Wikipedia's long-term abuse file on Wiki-PR, named Morning277 after the first discovered account, shows that the company's employees have created and used a staggering 323 accounts, with another 84 suspected. Their clients are just as diverse: Wiki-PR's Adam Masonbrink announced on Twitter just weeks ago that the company's newest clients included Priceline.com and Viacom, while a source familiar with the Wikipedia investigation told the Signpost that two music bands—Imagine Dragons, of "Radioactive" fame, and Fictionist—have contracted with Wiki-PR to maintain their articles. Our source also claimed that the company has had at least one in-person meeting with the multinational retail corporation Walmart, though we must emphasize that there is no evidence to suggest that Walmart has already used Wiki-PR's services.

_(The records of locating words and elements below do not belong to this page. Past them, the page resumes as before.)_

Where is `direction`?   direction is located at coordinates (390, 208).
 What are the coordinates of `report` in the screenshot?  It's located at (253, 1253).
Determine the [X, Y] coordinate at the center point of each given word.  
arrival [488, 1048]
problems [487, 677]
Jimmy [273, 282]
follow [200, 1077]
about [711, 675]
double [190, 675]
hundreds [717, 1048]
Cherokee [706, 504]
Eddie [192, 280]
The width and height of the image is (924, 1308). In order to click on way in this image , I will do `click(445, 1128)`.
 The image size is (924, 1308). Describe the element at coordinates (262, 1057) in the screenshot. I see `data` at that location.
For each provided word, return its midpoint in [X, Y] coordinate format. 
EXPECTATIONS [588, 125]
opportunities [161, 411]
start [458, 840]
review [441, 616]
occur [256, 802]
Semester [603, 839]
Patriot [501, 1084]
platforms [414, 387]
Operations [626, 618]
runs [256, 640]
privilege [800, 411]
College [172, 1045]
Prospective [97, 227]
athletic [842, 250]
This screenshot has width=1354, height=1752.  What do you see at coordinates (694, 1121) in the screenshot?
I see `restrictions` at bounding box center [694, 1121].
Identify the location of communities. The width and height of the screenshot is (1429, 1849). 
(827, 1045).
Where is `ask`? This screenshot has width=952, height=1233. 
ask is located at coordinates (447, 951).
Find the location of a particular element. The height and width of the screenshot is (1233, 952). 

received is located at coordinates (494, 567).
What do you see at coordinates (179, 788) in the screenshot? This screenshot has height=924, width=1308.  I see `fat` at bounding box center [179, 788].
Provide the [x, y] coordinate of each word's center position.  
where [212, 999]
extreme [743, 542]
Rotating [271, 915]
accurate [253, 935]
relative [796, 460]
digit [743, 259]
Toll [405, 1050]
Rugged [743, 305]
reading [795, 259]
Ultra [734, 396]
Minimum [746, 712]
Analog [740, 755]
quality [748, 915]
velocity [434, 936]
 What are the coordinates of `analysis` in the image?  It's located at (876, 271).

Other companies, organizations, and people listed in the public file include US Federal Contractor Registration, Inflection, The Wikileaks Party, and Adeyemi Ajao; Silicon Valley companies, their senior employees, and small financial institutions also feature in the file.

When Wiki-PR was in its infancy in 2011, it charged clients around $500 to write a Wikipedia article; today, it charges around $2000 or more per article, depending on the size of the client, with a monthly fee of $99 if the customer wants Wiki-PR to police new edits to an article. The raw arithmetic suggests that this is, or could be, a highly profitable concern: using a degree of speculation, the Signpost calculates that 2000 clients with only one article each at current rates would yield $4M in revenue; similarly, if all clients took up the article-policing service, this would provide a revenue stream of about $200,000 a month. However, the same source close to the community investigation confirmed that upwards of 12,000 articles may be involved; the revenue stream could thus be considerably more than indicated by these calculations.

Wiki-PR did not respond to the Signpost's telephone enquiry.